**Data entries:**
━━━━━━
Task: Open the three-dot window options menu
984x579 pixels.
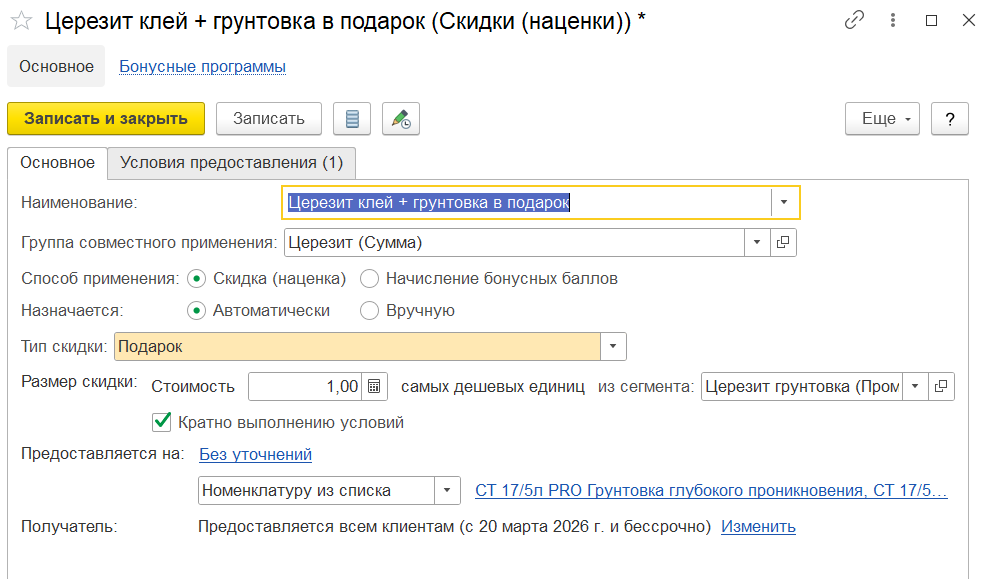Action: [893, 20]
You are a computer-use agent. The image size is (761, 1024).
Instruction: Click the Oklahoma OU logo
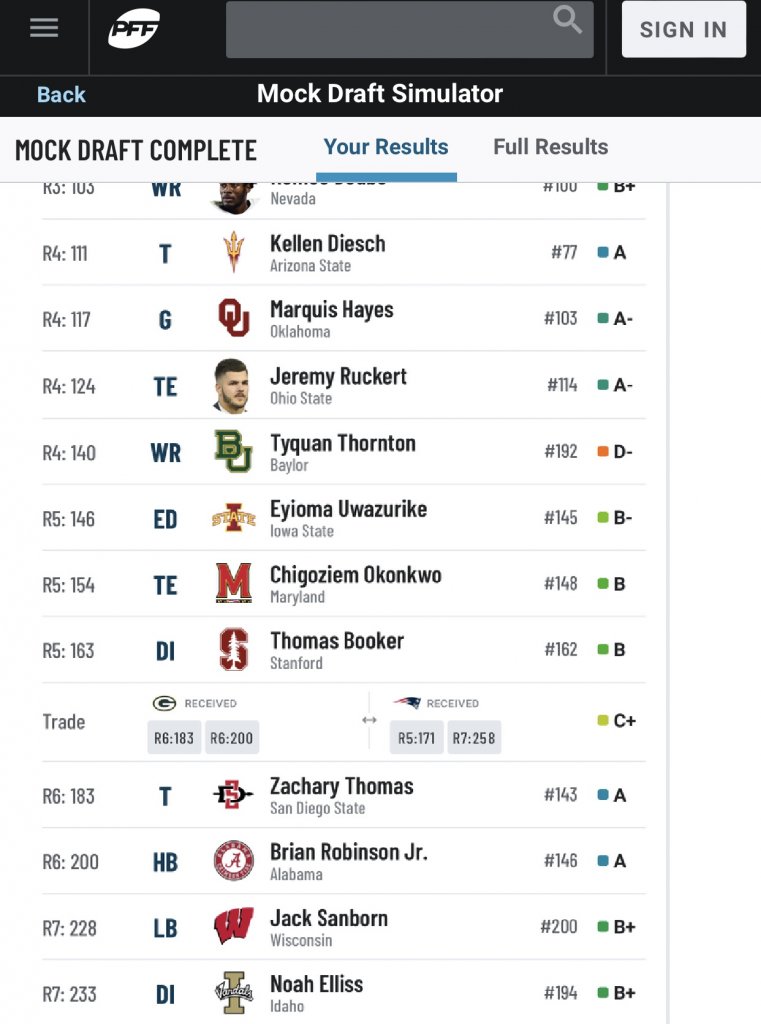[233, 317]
━━━━━━
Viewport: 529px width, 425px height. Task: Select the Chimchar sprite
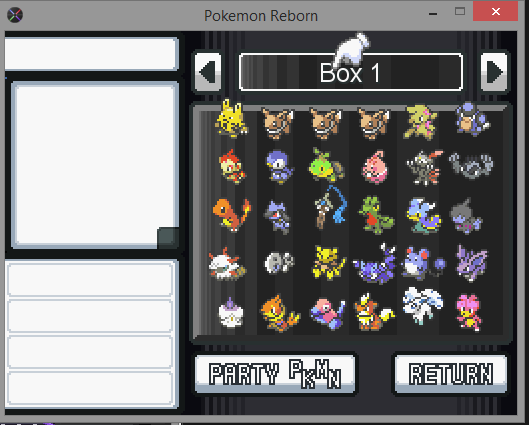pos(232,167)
━━━━━━
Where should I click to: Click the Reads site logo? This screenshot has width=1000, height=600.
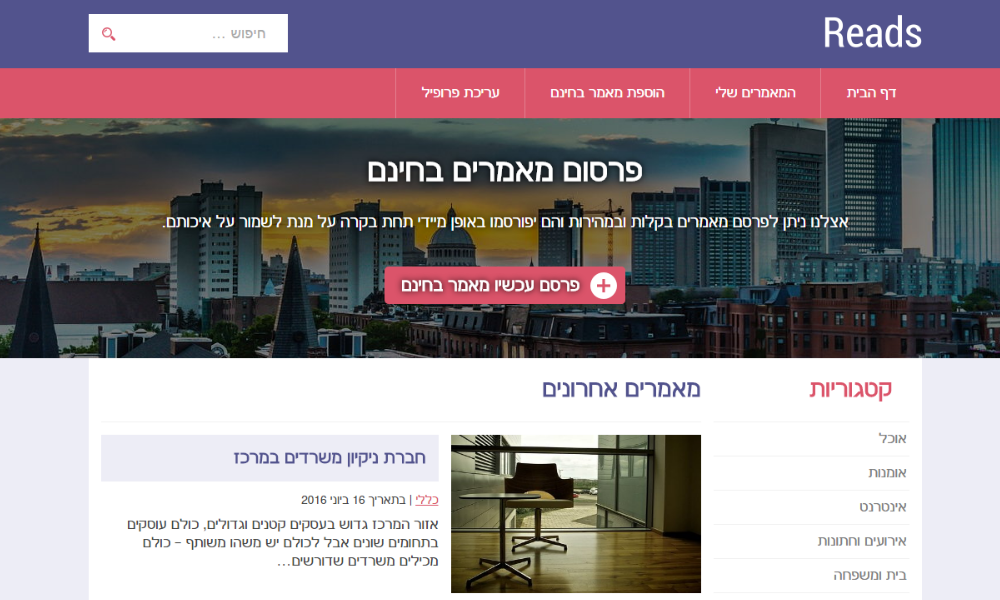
━━━━━━
**What you are asked to do:** Rewrite the rows starting at the line that contains "Viewport: 529px width, 425px" and ending at the line that contains "pos(232,167)", replacing "sprite" with "icon" and keeping everything else the same. Leave the pictures out of your answer.

**Full response:**
Viewport: 529px width, 425px height. Task: Select the Chimchar icon
pos(232,167)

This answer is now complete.